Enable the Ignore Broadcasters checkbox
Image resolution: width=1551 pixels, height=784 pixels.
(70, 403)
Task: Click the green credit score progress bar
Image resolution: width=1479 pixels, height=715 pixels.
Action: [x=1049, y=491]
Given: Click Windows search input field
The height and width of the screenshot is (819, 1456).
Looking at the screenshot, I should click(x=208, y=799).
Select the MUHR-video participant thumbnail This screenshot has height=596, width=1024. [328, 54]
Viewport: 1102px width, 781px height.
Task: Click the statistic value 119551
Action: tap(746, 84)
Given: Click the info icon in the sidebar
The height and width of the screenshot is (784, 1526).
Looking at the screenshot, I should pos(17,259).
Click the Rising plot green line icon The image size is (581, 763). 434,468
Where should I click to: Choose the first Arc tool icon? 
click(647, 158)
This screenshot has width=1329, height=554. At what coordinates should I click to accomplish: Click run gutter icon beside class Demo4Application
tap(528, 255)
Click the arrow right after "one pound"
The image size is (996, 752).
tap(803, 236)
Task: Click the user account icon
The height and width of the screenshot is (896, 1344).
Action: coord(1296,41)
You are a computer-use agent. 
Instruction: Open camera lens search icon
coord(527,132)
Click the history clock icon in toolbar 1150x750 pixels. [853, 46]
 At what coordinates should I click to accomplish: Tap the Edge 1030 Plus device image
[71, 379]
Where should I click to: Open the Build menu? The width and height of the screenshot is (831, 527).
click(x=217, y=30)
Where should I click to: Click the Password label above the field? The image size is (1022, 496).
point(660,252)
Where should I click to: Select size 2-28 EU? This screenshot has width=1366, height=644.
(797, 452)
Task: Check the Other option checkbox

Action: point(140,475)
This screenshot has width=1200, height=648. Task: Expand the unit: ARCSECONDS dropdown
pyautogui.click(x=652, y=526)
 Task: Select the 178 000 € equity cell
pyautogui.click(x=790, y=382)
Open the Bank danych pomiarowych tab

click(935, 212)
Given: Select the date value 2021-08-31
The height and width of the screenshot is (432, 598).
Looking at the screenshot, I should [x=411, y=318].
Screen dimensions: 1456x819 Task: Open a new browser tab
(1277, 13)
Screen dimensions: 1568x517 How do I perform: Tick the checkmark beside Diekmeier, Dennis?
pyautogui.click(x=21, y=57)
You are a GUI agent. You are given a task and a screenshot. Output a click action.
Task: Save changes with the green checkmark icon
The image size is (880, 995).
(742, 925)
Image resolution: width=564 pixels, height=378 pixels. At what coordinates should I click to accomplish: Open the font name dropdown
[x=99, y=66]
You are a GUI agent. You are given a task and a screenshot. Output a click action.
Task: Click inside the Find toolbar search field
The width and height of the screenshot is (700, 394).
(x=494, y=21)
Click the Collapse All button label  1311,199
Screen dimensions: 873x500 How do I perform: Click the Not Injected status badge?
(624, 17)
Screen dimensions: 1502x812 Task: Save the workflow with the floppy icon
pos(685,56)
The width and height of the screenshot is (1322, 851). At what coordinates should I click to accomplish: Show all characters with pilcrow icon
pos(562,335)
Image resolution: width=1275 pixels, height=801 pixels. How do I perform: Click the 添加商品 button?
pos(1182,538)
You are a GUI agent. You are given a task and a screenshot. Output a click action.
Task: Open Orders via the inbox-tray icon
* * * * * * * * *
_EXERCISE DESCRIPTION_: Identify the lines in the records above that contain the word "green", then state how many there are and nothing more.

_REPLY_: 3